Bref, quand ses filles (et ma mère en était une) furent d'âge à se
marier, comme elles n'étaient pas gauches, ni bien désagréables, les
galants, malgré tout, vinrent tout de même à l'appeau. Seulement,
quand les pères disaient à mon aïeul:
-- Autrement, le cas échéant, combien faites-vous à vos filles?
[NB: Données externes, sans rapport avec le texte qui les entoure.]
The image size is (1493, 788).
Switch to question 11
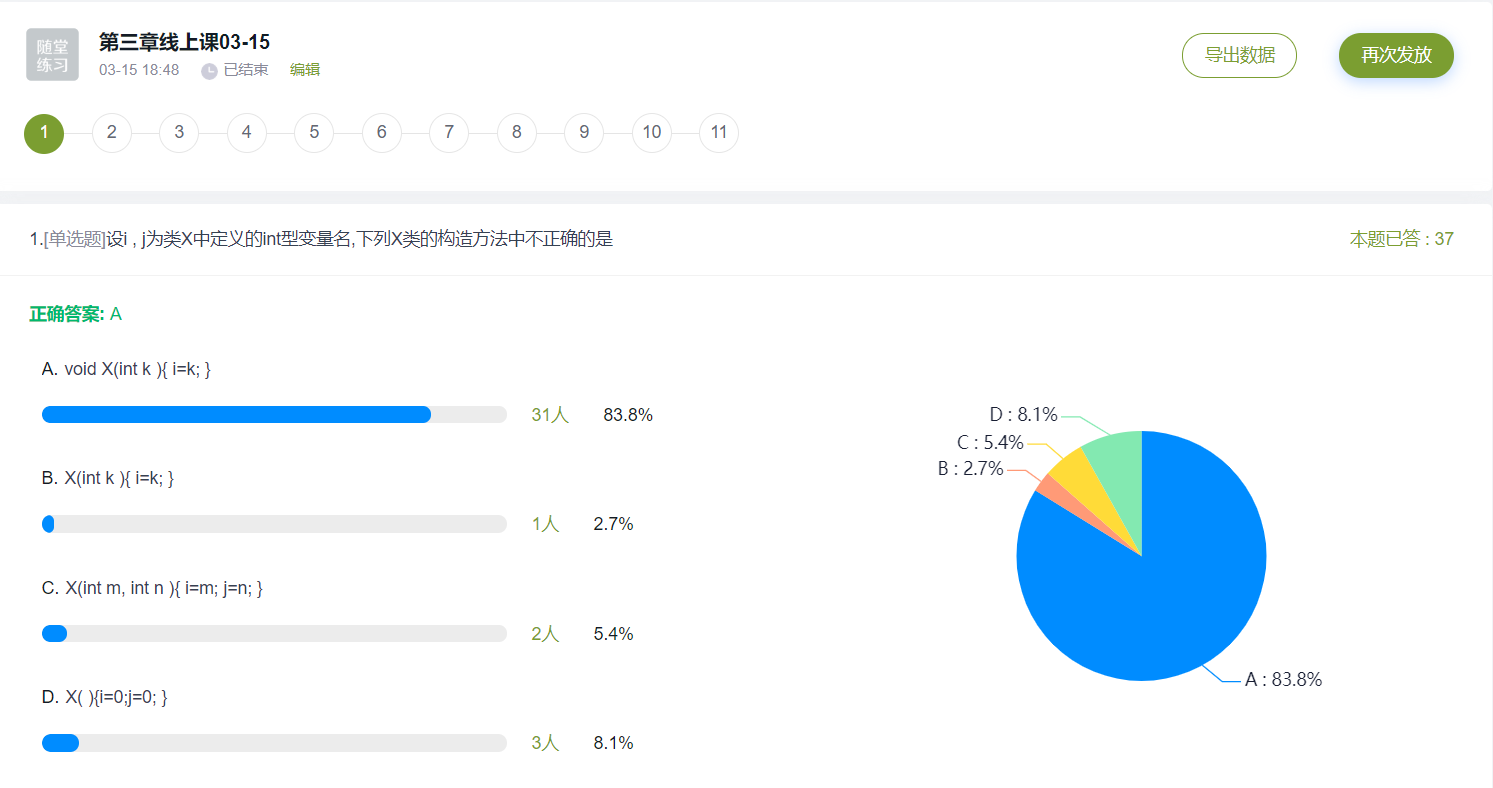(719, 133)
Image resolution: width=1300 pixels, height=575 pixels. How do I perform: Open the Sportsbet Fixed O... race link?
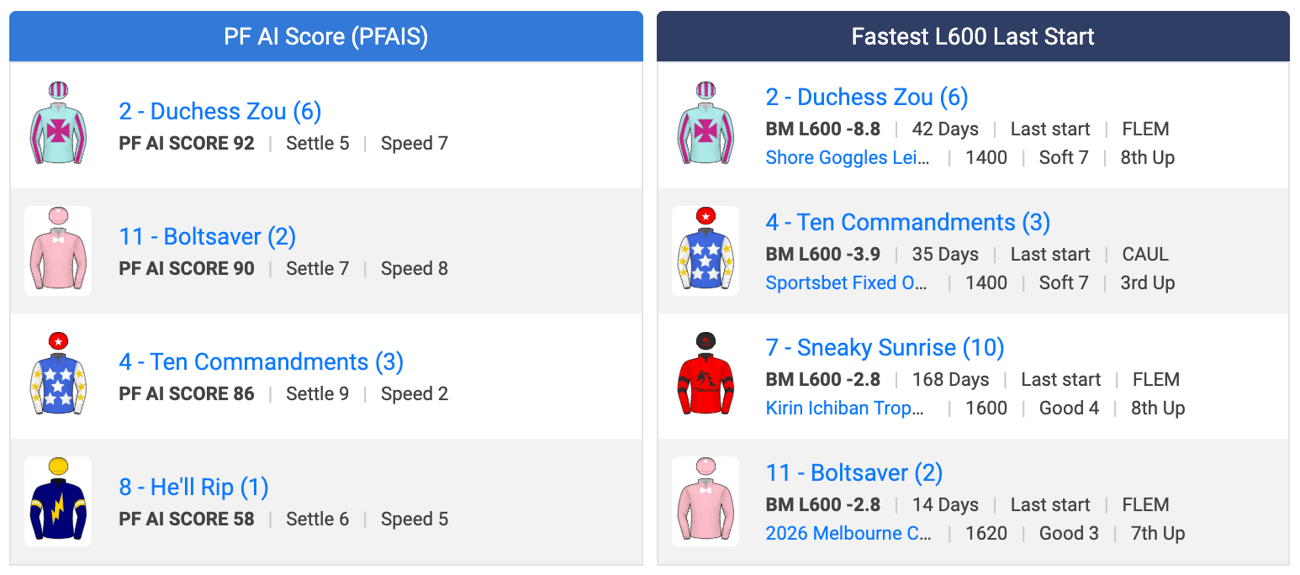point(846,283)
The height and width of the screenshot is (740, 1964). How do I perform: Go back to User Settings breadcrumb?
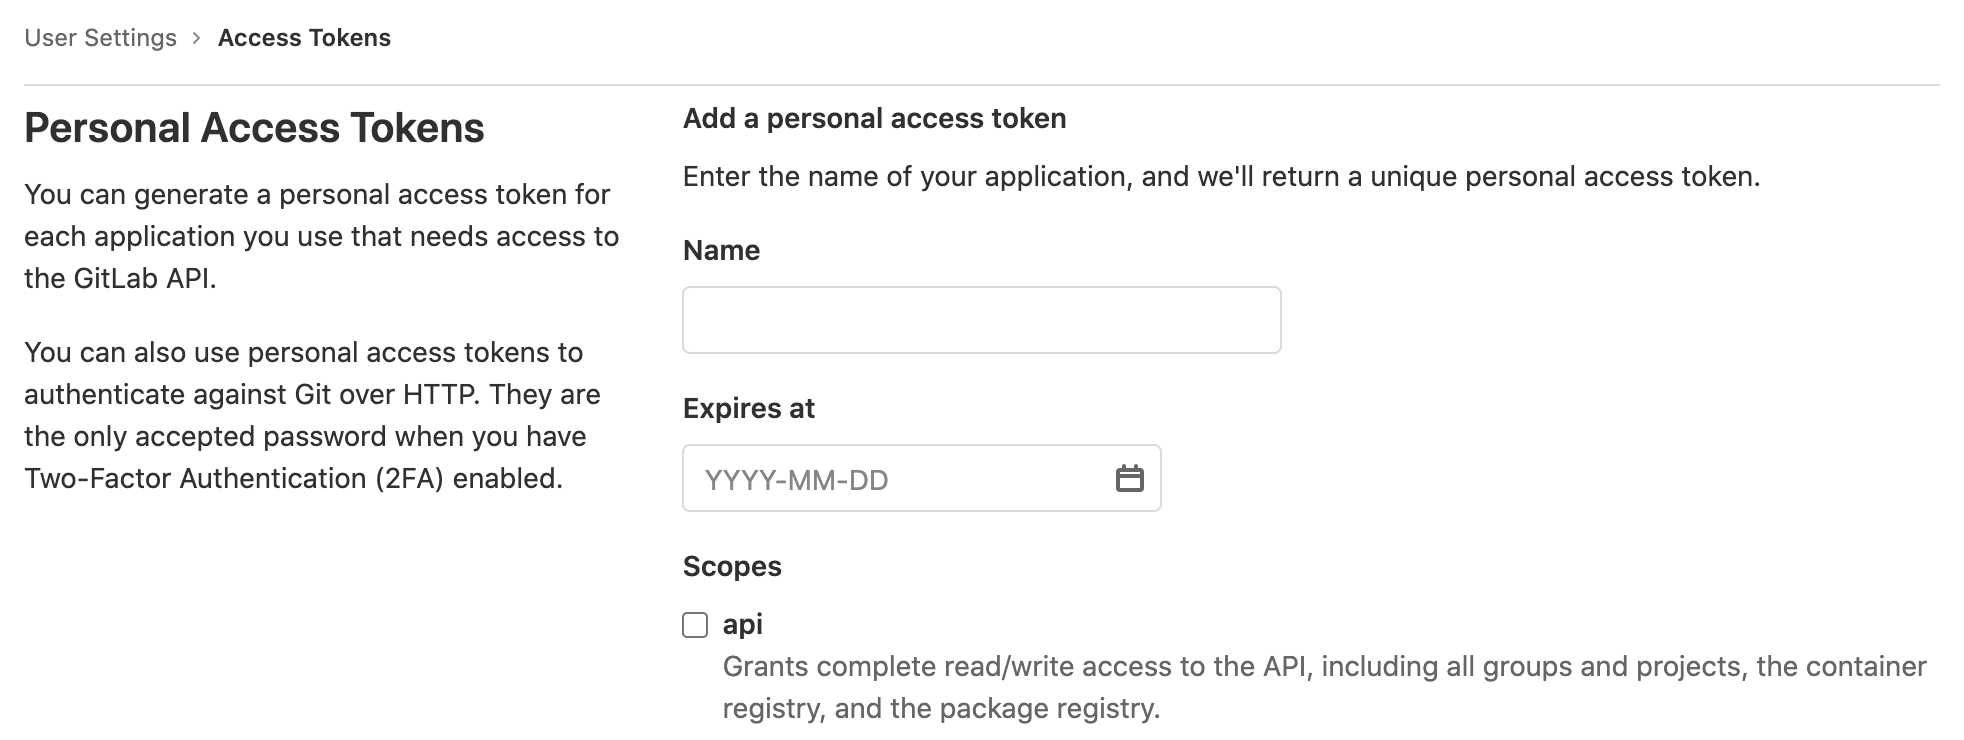pyautogui.click(x=100, y=38)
-- Combien je fais à mes filles? répondait maître Étienne, tout rouge
de colère; ô graine d'imbécile, c'est dommage! A ton gars je
donnerais une belle gouge, tout élevée, toute nippée, et j'y
ajouterais encore des terres et de l'argent! Qui ne veut pas mes
filles telles quelles, qu'il les laisse... Dieu merci, à la huche de
maître Étienne il y a du pain.
Or, n'est-il pas vrai que les filles du grand-père furent prises,
toutes les six, rien que pour leurs beaux yeux, et même qu'elles
firent toutes de bons mariages? Fille jolie, dit le proverbe,
porte sur le front sa dot.
Mais je ne veux pas quitter la prime fleur de mon enfance sans en
cueillir encore un tout petit bouquet.
Derrière le Mas du Juge, c'est l'endroit où je suis né, il y avait le
long du chemin un fossé qui menait son eau à notre vieux Puits à
roue. Cette eau n'était pas profonde, mais elle était claire et
riante, et, quand j'étais petit, je ne pouvais m'empêcher, surtout
les jours d'été, d'aller jouer le long de sa rive.
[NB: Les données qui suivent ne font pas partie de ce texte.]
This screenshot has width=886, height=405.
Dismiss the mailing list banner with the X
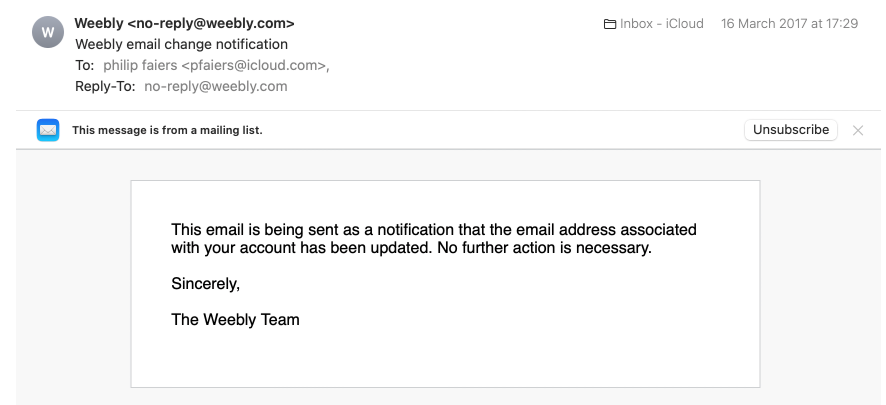[857, 130]
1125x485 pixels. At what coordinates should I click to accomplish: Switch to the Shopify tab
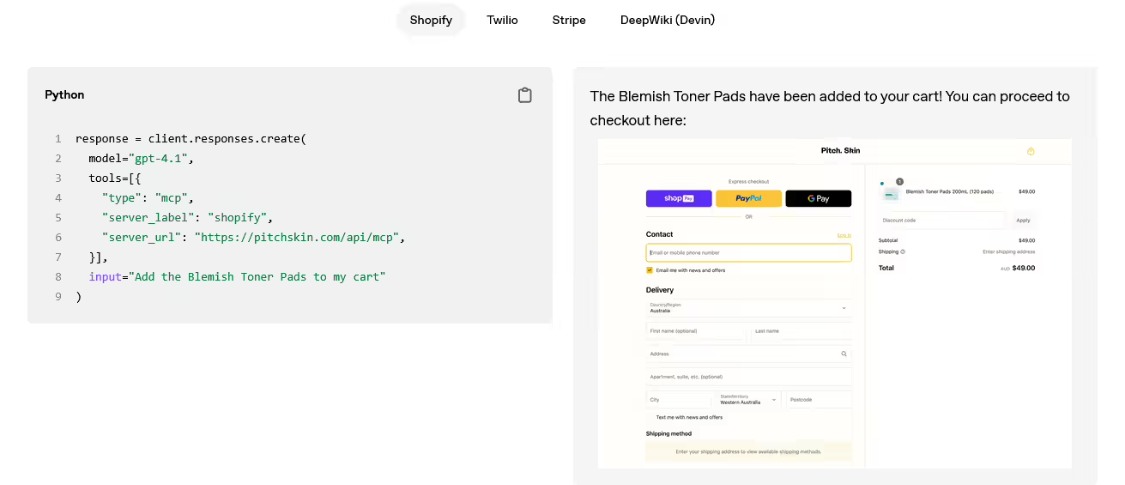(x=431, y=20)
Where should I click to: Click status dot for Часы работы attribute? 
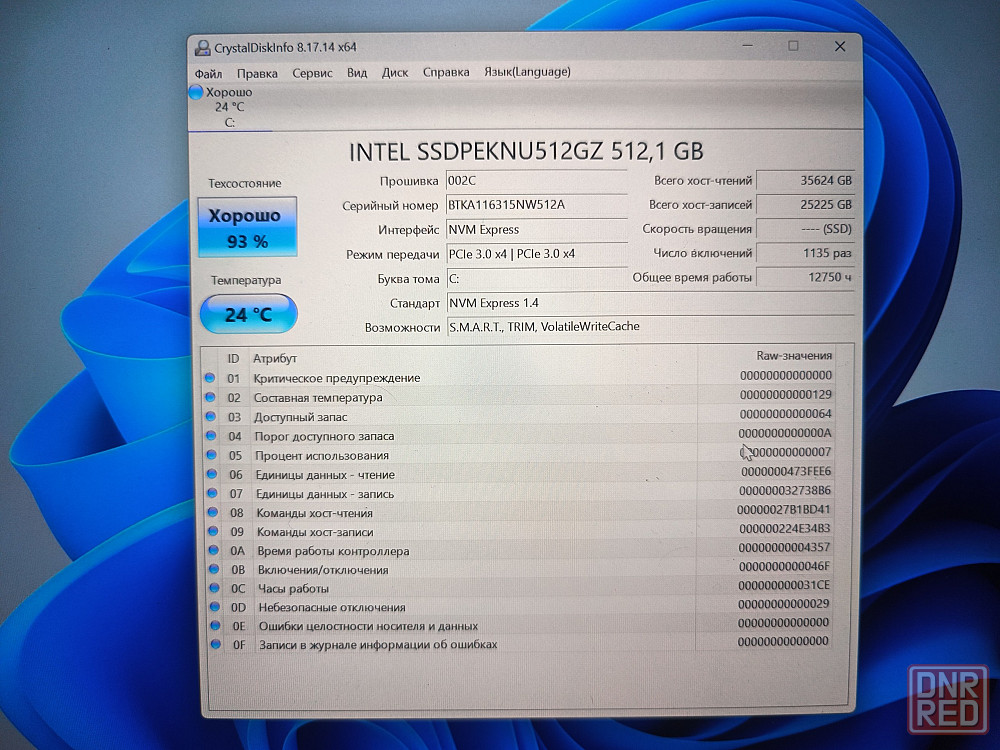[213, 588]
Le fossé du Puits à roue! Ce fut le premier livre où j'appris, en
m'amusant, l'histoire naturelle. Il y avait là des poissons,
épinoches ou carpillons, qui passaient par bandes et que j'essayais
de pêcher dans un sachet de canevas, qui avait servi à mettre des
clous et que je suspendais au bout d'un roseau. Il y avait des
demoiselles vertes, bleues, noiraudes, que doucement, tout doucement,
lorsqu'elles se posaient sur les typhas, je saisissais de mes petits
doigts, quand elles ne s'échappaient pas, légères, silencieuses, en
faisant frissonner le crêpe de leurs ailes; il y avait des
"notonectes", espèces d'insectes bruns avec le ventre blanc, qui
sautillent sur l'eau et puis remuent leurs pattes à la façon des
cordonniers qui tirent le ligneul. Ensuite des grenouilles, qui
sortaient de la mousse une échine glauque, chamarrée d'or, et qui, en
me voyant, lestement faisaient leur plongeon; des tritons, sorte de
salamandres d'eau, qui farfouillaient dans la vase; et de gros
escarbots qui rôdaient dans les flaches et qu'on nommait des
"mange-anguilles".
Ajoutez à cela un fouillis de plantes aquatiques, telles que ces
"massettes", cotonnées et allongées, qui sont les fleurs du typha;
telles que le nénuphar qui étale, magnifique, sur la nappe de l'eau,
ses larges feuilles rondes et son calice blanc; telles que le
"butome" au trochet de fleurs roses, et le pâle narcisse qui se mire
dans le ru, et la lentille d'eau aux feuilles minuscules, et la
"langue de boeuf" qui fleurit comme un lustre, avec les "yeux de
l'Enfant Jésus" qui est le myosotis.